TASK GOAL
Count the lines in the entries below that contain the string "Identify", with case mattering, and give only the number.

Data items
# # # # # # #

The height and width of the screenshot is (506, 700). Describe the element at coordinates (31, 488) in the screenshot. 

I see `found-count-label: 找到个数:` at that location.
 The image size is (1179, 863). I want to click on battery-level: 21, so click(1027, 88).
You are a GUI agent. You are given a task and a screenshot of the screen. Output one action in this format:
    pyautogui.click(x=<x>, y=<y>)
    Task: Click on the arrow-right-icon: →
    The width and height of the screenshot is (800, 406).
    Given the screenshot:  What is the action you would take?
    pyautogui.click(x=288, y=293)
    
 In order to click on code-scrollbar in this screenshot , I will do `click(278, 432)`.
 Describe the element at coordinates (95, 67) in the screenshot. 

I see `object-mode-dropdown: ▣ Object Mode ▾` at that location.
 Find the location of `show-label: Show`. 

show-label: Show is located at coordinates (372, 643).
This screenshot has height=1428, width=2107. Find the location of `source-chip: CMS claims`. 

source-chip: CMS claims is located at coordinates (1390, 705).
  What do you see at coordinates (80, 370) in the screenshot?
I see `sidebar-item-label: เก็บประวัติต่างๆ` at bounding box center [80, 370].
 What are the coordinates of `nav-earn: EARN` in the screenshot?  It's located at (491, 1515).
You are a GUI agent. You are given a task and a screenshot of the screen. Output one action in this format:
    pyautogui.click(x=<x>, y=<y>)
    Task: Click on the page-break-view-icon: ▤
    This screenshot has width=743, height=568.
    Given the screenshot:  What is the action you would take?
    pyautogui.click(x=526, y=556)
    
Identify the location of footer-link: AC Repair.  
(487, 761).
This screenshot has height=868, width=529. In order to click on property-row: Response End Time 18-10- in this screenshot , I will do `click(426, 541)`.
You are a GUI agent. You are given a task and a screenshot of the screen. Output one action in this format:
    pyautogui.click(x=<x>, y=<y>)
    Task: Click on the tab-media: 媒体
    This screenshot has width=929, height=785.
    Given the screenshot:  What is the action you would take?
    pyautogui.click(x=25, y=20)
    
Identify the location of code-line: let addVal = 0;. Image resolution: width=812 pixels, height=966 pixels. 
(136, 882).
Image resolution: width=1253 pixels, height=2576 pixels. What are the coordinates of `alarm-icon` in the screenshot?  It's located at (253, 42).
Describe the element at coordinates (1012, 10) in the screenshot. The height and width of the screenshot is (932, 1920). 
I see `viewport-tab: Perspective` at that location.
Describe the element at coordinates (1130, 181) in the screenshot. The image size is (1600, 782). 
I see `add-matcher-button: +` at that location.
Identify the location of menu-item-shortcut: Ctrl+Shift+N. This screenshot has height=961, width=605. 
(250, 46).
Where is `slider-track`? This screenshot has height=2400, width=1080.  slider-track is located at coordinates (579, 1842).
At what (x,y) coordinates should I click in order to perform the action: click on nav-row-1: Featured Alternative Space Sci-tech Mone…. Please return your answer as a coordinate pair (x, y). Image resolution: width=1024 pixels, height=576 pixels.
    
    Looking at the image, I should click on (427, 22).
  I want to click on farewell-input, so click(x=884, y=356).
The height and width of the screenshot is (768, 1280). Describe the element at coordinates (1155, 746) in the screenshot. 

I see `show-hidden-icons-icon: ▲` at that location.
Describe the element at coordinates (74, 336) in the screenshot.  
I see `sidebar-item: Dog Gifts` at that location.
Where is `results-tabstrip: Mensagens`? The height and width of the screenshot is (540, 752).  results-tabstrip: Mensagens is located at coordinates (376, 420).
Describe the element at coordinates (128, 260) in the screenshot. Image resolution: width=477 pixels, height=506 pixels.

# # # # # # #

EXPECTED ANSWER
3